Still the use of CPRD data carried some limitations in terms of data availability. The characteristics of patients who intensified their treatment regimen with higher insulin doses or additional bolus injections could not be investigated in this study given the unavailability of this information in the database. The electronic medical records used did not contain sufficient data on factors influencing medication choice, such as lifestyle, patient preference and extent of information given to the patient on available medication. While information on prescriptions is available in the database, there are no records of adherence to treatment which could affect outcomes.

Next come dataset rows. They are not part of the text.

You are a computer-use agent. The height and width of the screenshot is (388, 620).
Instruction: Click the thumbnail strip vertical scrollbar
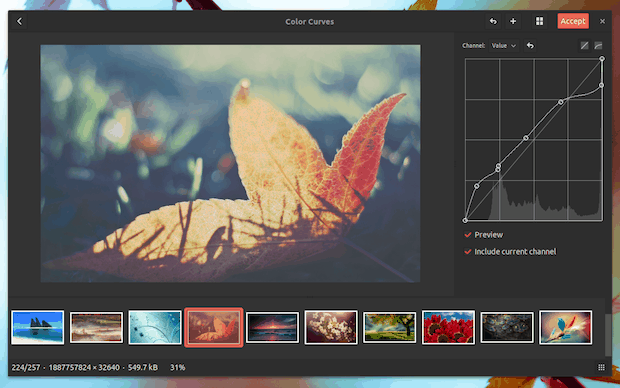pos(608,335)
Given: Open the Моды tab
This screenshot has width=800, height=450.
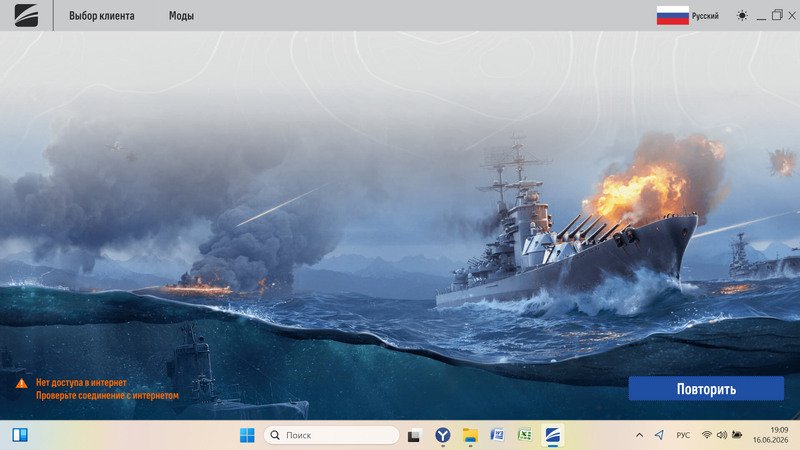Looking at the screenshot, I should coord(181,16).
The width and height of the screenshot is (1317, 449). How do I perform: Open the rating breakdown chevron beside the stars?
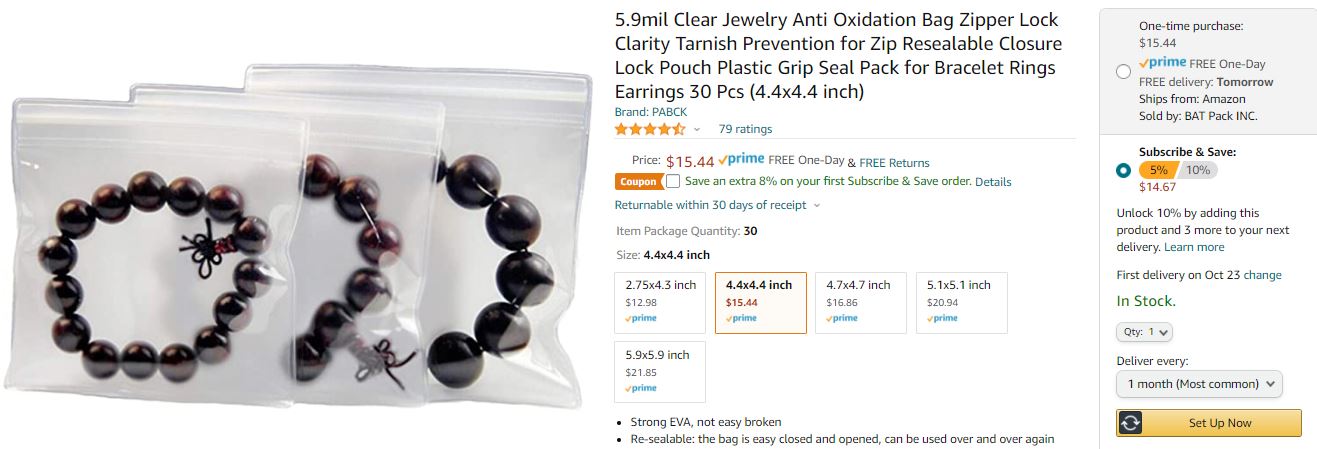pos(697,129)
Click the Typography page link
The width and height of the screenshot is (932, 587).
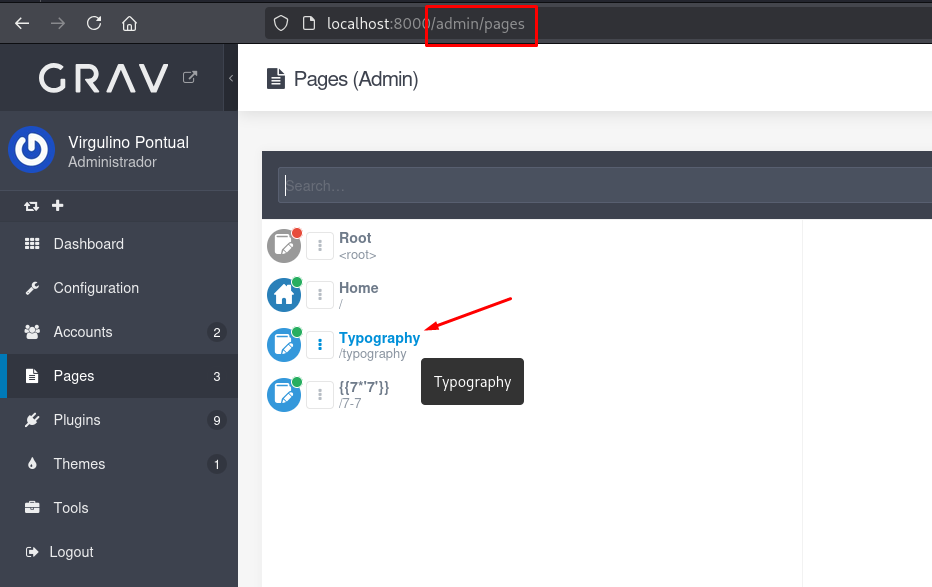[x=379, y=338]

A methodological limitation of this comparative analysis, which sought to understand the effect of switching to premixed insulin, was that the subgroups of patients who remained on their BB regimens and those who switched to premixed insulin did not have comparable baseline demographic and clinical characteristics. The differences observed in outcomes could be due to factors other than insulin regimen, and the relatively small sample of patients with sufficient follow-up data and absence of information on other behavioural predictive factors precluded the use of multivariate regression or matching methods to address potential confounding.

Conclusion

The study findings indicate that for patients with T2D receiving insulin, clinicians can consider the option of premixed insulin for patients not achieving the target glycaemic control and for those who will benefit from a less complex regimen. Further research to better understand the options to improve glycaemic control, including therapy change to a less complex regimen, for patients not achieving target HbA1c levels with BB therapy would benefit an informed clinical decision.